■ Exercise inputs:
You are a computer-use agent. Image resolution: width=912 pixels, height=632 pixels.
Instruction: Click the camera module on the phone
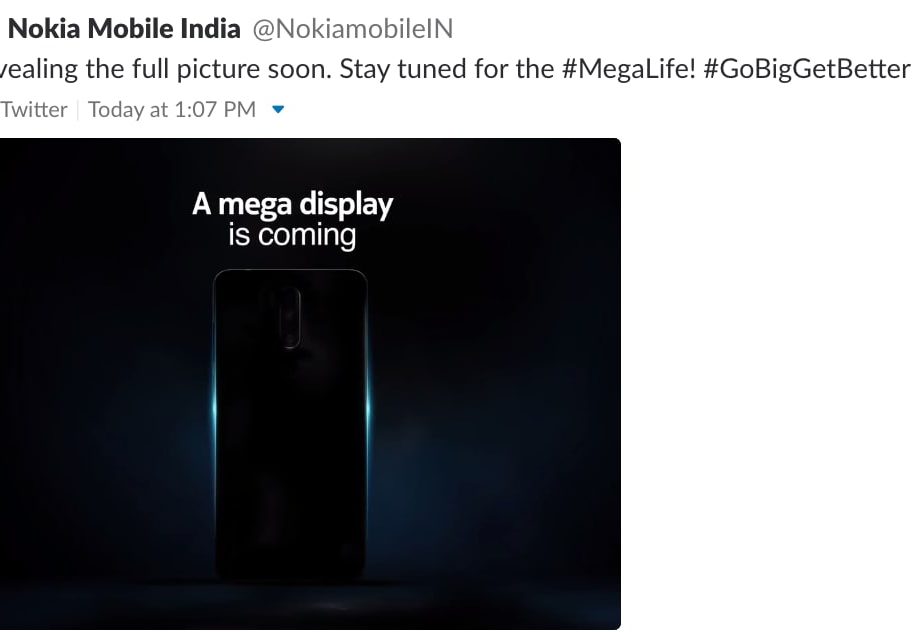(291, 318)
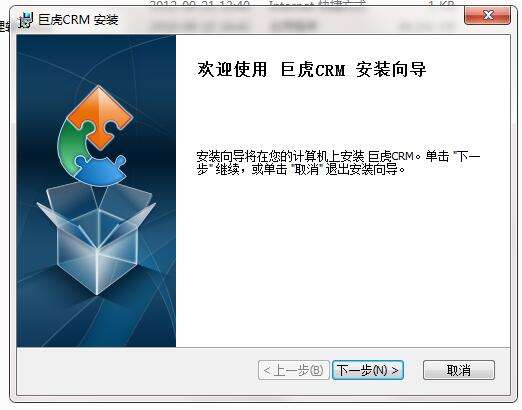
Task: Click the orange puzzle piece graphic
Action: [x=99, y=116]
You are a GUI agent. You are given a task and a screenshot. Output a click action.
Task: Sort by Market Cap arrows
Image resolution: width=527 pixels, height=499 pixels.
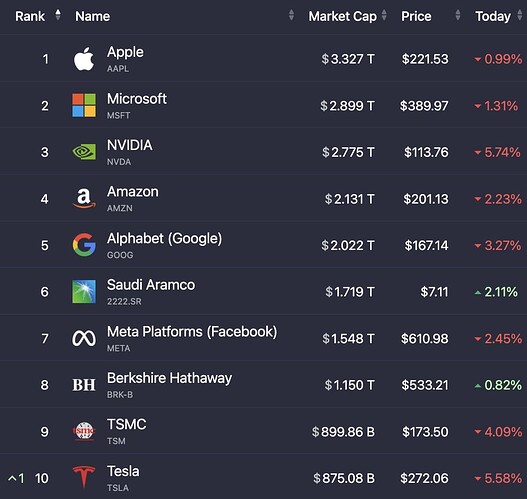[x=384, y=15]
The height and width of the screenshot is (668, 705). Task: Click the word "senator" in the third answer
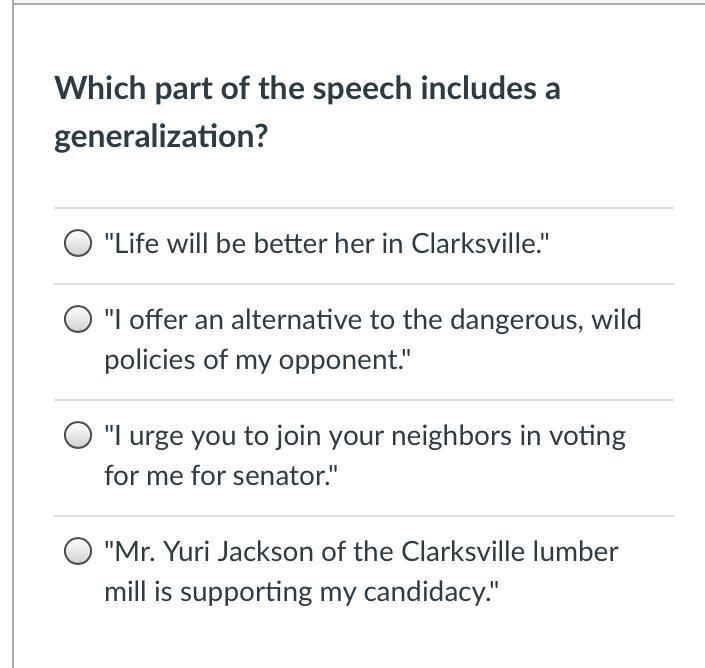pyautogui.click(x=281, y=477)
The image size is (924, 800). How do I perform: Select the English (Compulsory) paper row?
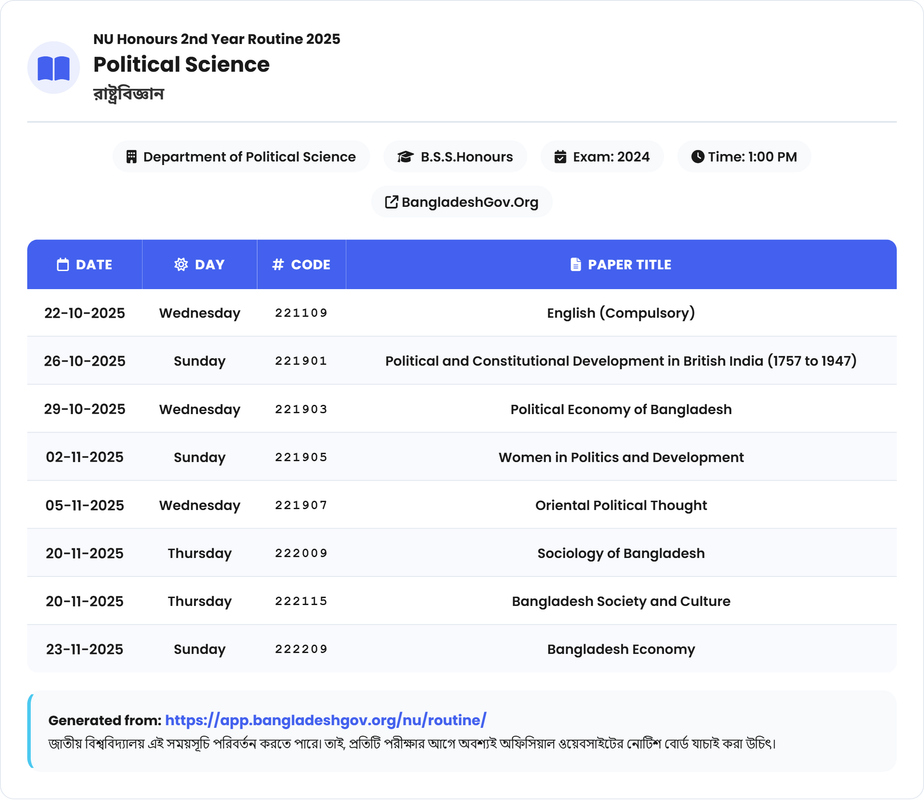(620, 313)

■ About this task: Lines from the one that contains "The image size" through the last line of the data above are to be extracted exactly, with no pictures and no other lines.

■ Answer to the exercise:
The image size is (924, 800). How do I perform: Select the English (Compulsory) paper row?
(620, 313)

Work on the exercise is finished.